Water Logistics – When the Capacity Limit is Reached
Quick assembly: A factory-new booster adapter on a pump from the inventory (Image source: Tsurumi)
Tsurumi, manufacturer in dewatering pumps in the construction industry, points out that various aspects speak in favour of two or more small pumps in applications with dirty water. In some cases, one large pump is too much of a good thing.
If the distances are short, only one adequate pump is needed. If the distance to be covered exceeds its capacity limit, a second pump can be connected via an adapter. This is called booster operation: the second pump increases the possible total length of the water pipe.
Many pump operators do not know that this option exists at all. Moreover, it is relatively easy to realise.
Theoretically, the number of pumps that can be operated in series is unlimited. Significant capacity losses are not to be expected. With two identical pumps, the achievable distance performance is roughly doubled. However, the flow rate remains the same. If one wanted to increase this, parallel operation of the pumps is necessary or the use of larger models.
Key factor flexibility
Small pumps connected in series offer the advantage that the individual pumps can be moved more quickly due to their relatively low weight, they are easier to replace and can be better maintained or repaired. There are practical advantages in terms of spare parts logistics and capital requirements, too.
Two pumps can be connected directly one after the other. Alternatively, they can be spaced so that, for example, one pump is positioned every 30 metres. Whether the piping is fixed or with flexible hoses is functionally irrelevant. There are also advantages during dismantling.
Dewatering with large pumps is particularly interesting because the entire system consists of only a few components.
This is attractive, considering the potential problems of an extensive small unit configuration. That comes with the core risk of all complex systems: (Too) many components are involved, they may not be in the best condition, they may not be set up optimally or they simply should not have been combined in the first place.
Space requirements as a bottleneck
However, a solution with a powerful unit like the multi-stage high-pressure pump LH4110W, the manufacturer's top model with a delivery head of 216 m, has to be realised first: such a pump weighs about 1.3 tonnes when dry. Also, the use of these big guys only makes sense if their performance is needed from the very beginning.

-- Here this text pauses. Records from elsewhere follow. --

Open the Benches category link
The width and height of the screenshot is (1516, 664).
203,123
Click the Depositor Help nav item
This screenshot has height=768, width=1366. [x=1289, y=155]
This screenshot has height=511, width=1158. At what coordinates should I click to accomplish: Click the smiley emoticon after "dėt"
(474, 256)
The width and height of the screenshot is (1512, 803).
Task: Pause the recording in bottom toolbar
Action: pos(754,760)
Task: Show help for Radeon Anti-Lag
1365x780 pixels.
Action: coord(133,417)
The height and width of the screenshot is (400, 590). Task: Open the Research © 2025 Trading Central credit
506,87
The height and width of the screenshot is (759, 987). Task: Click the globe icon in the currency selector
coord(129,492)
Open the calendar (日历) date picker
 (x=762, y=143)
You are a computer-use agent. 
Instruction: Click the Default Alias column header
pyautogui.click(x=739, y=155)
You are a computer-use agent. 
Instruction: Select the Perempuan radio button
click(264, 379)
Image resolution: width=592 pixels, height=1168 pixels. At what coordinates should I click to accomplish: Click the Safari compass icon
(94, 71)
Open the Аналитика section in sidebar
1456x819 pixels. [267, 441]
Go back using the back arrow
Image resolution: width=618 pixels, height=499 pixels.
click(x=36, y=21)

The reliability of the system must also be taken into account: if the only large pump fails, the entire dewatering system stops. However, this also applies to the chain solution if a link fails - no matter how small. But getting a large pump going is likely to take longer.
In some cases, however, the question does not even arise. If sheer performance with high throughput is required, for example in open-cast mining, there are hardly any alternatives to large-scale equipment.
On the other hand, the space available underground or in tunnelling is often so limited that there is simply no room for a large pump: After all, vehicles, mining machines and people still have to be able to move accident-free in the narrow veins. Often there are not even intermediate basins for pumping in the roadway sections, so that only a slim solution is available for dewatering. A similar problem arises with deep bore holes or in the waste water sector of industry and municipalities.
The booster adapters are available from Tsurumi Europe in Düsseldorf, Germany, as a standard component at a comparatively low price. Operators of dewatering pumps should therefore first consider connecting them in series if necessary. As a rule, different pump types may be combined. The adapters can thus continue to be used if other, larger pumps are purchased later.